Replacement argument in re.sub()

issa · November 10, 2022, 11:23am

Hello,

I have the following strings that I would like to match and replace. I am able to match the strings but struggling to carry out a replacement - the output either doesn’t change or it completely erases sections of the input string. i have included an example of one of many options I have tried.

scenario 1:
input string: (BXXADDB)(BXXXCAC1)(CXX2A)CANEVER
desired output string: (BXXADDB)(BXXXCAC1)(CXX2A)*CANEVER

pattern = r"^\([A-Za-z0-9]+\)\([A-Za-z0-9]+\)\([^)]*\)[a-zA-Z]+$"
replacement = r"^\([A-Za-z0-9]+\)\([A-Za-z0-9]+\)\([^)]*\)\*[a-zA-Z]+$"

df['column'] = [re.sub(pattern,replacement, str) for str in df['column']]

scenario 2

input string: somefunction(,A,B,2,C)
desired output string: somefunction(A,B,2,C)

pattern = r"^[A-Za-z0-9]+\([^)]*\)$"
replacement = r"^[A-Za-z0-9]+\([^)]*\)$"
df['column'] = [re.sub(pattern,replacement, str) for str in df['column']]

scenario 3

input string: (AUSM)ABCD
desired output string: (AUSM)*ABCD

pattern: r"^\([A-Za-z0-9]+\)[A-Za-z0-9]+$"
replacement : r"^\([A-Za-z0-9]+\)\*[A-Za-z0-9]+$"
df['column'] = [re.sub(pattern,replacement, str) for str in df['column']]

thanks

abessman · November 10, 2022, 12:08pm

To refer to a match in the replacement you need to use groups:

pattern = r"^(\([A-Za-z0-9]+\)\([A-Za-z0-9]+\)\([^)]*\))([a-zA-Z]+)$"
replacement = r"\1*\2"
input_string = "(BXXADDB)(BXXXCAC1)(CXX2A)CANEVER"
desired_output = "(BXXADDB)(BXXXCAC1)(CXX2A)*CANEVER"
assert re.sub(pattern, replacement, input_string) == desired_output

issa · November 10, 2022, 12:38pm

oh wow, it worked but with replacement as r"\1*"

got an invalid group reference 2 error for r"\1*\2"

i will try to do the other scenarios

thanks!

abessman · November 10, 2022, 2:01pm

Note that the pattern I posted is not identical to yours:

# This is all one group, hence why \2 doesn't work in the replacement.
your_pattern = r"^\([A-Za-z0-9]+\)\([A-Za-z0-9]+\)\([^)]*\)[a-zA-Z]+$"

#                (                   Group 1               )( Group 2 )
my_pattern =  r"^(\([A-Za-z0-9]+\)\([A-Za-z0-9]+\)\([^)]*\))([a-zA-Z]+)$"

A replacement string of \1* using your original pattern results in the following output:
(BXXADDB)(BXXXCAC1)(CXX2A)CANEVER*
which is not what you want.

issa · November 10, 2022, 2:11pm

Yes, I followed your pattern and still got an error.

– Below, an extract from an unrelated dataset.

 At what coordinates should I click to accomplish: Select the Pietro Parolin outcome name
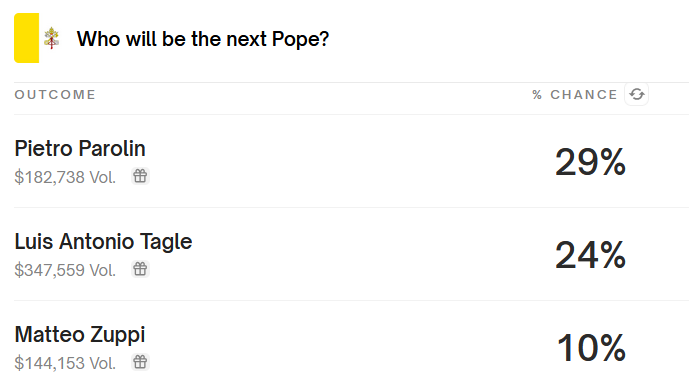tap(80, 149)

i have done scenario 3 but struggling with the grouping for scenario 2

abessman · November 10, 2022, 2:33pm

If you copy what I wrote exactly you will get no error.

For scenario two, consider the following pattern:

pattern = r"^([a-zA-Z0-9]+\(),([^)]*\))$"

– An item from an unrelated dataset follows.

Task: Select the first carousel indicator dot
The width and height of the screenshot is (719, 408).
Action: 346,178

# Same pattern with explanations
pattern = re.compile(
    r"""^                 # Match beginning of line
        (                 # Group 1 start
            [a-zA-Z0-9]+  # Match an alphanumerical string of arbitrary length
            \(            # Match an opening parenthesis
        )                 # Group 1 end
        ,                 # Match a single comma
        (                 # Group 2 start
            [^)]*         # Match a string of arbitrary length until reaching a closing parenthesis
            \)            # Match a closing parenthesis
        )                 # Group 2 end
        $                 # Match end of line""",
    re.X,
)

Can you see what the replacement string should be to get the desired result?

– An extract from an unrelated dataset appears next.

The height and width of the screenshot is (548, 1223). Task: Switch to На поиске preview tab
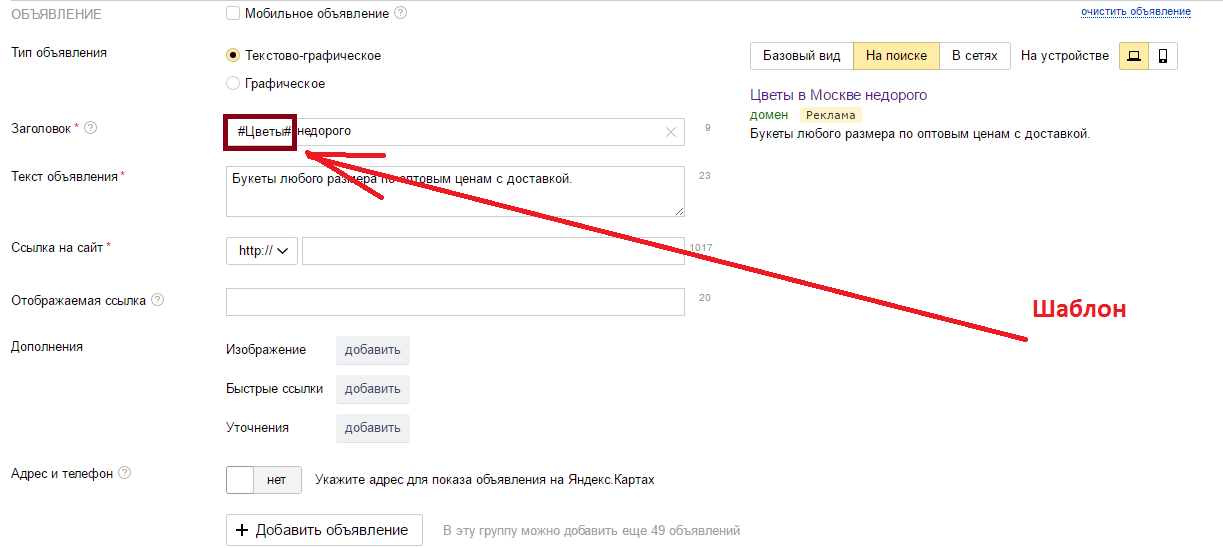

issa · November 10, 2022, 4:17pm

match single comma need to be replaced with “” between 1 and 2.

tried that but just left with

somefunction(

instead of somefunction(A,B,2,c)

abessman · November 10, 2022, 5:28pm

Not quite. If you remove the comma from the pattern it won’t match the comma, or anything after it, as you noticed.

Instead, note that the two groups contain everything except the first comma inside the parentheses. For the replacement string, you just need to put the two groups together:
re.sub(pattern, r"\1\2", string)

issa · November 10, 2022, 5:48pm

how did I not see that? Thanks. It works now.

though I won’t have thought that you could close group 1 the way you did so as to isolate the single comma. learned a lot, thanks so much.